Visual Fidelity Dimension: Vision-Language Models (VLMs) compare screenshots of generated pages against prototype designs to assess visual fidelity. VLMs are a class of multimodal AI models that can understand both images and text simultaneously. The system captures multi-resolution screenshots of generated web pages, then feeds these screenshots alongside the original design mockups into the VLM, which scores them across multiple dimensions including layout structure, color matching, typography, spacing proportions, and component alignment. Compared to traditional pixel-level comparison methods (such as SSIM — Structural Similarity Index), this approach more closely mirrors human visual perception, tolerating reasonable implementation differences while catching obvious design deviations.

This approach is not only fair and reproducible but can also run at scale automatically, providing a reliable evaluation foundation for future model iterations.

Automated evaluation workflow

Deeper Implications: Where Are the Real Boundaries of AI Development Capabilities?

The core value of this research lies in stripping away the "filter" on AI development capabilities. The AI coding demos we typically see are carefully selected simple scenarios — writing a component, fixing a bug, generating a function. But real software engineering goes far beyond that.
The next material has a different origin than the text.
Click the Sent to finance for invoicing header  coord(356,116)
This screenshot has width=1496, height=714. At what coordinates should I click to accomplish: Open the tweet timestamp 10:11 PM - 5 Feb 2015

A complete web application development involves:

Architecture Design: Technology selection, module decomposition, interface design. This requires developers to make forward-looking judgments early in the project about system scalability, maintainability, and performance bottlenecks — for example, choosing between microservices and monolithic architecture, adopting event-driven versus request-response patterns, and how to design API versioning strategies.
State Management: Cross-page data synchronization, caching strategies. In complex single-page applications, application state includes user login information, shopping cart data, form inputs, API response caches, UI interaction states, and more. The real difficulty lies in maintaining data consistency across multiple components, handling race conditions from asynchronous operations, designing appropriate state granularity to avoid unnecessary re-renders, and correctly restoring state during page refreshes or route transitions.
Exception Handling: Edge cases, error recovery, graceful degradation. Exception handling in production environments is far more complex than try-catch — it requires considering network timeout retry strategies, eventual consistency in distributed transactions, circuit breaking and service degradation, and user-friendly error messages with recovery guidance.
Engineering Standards: Code organization, maintainability, performance optimization. This includes sensible directory structures, code splitting and lazy loading, Tree Shaking, CDN deployment strategies, and CI/CD pipeline configuration.

Current models shine on individual tasks, but there remains a clear capability gap when it comes to complex engineering tasks requiring global planning and long-range dependency management. This also points the way forward for AI-assisted development tools — it's not about simply generating more code, but about developing genuine engineering thinking and system design capabilities.

Conclusion

This work from Tsinghua and Zhipu provides a more realistic evaluation standard for the AI code generation field. It reminds us that while celebrating AI's programming capabilities, we must also soberly recognize that there's still a long road between "can write code" and "can do engineering." For developers, AI currently serves better as a productivity tool rather than a replacement, especially in complex full-stack projects. Future breakthroughs will likely come from giving AI models stronger long-context reasoning abilities, multi-step planning capabilities, and deep internalization of software engineering best practices — rather than merely pursuing higher accuracy rates on single code generation tasks.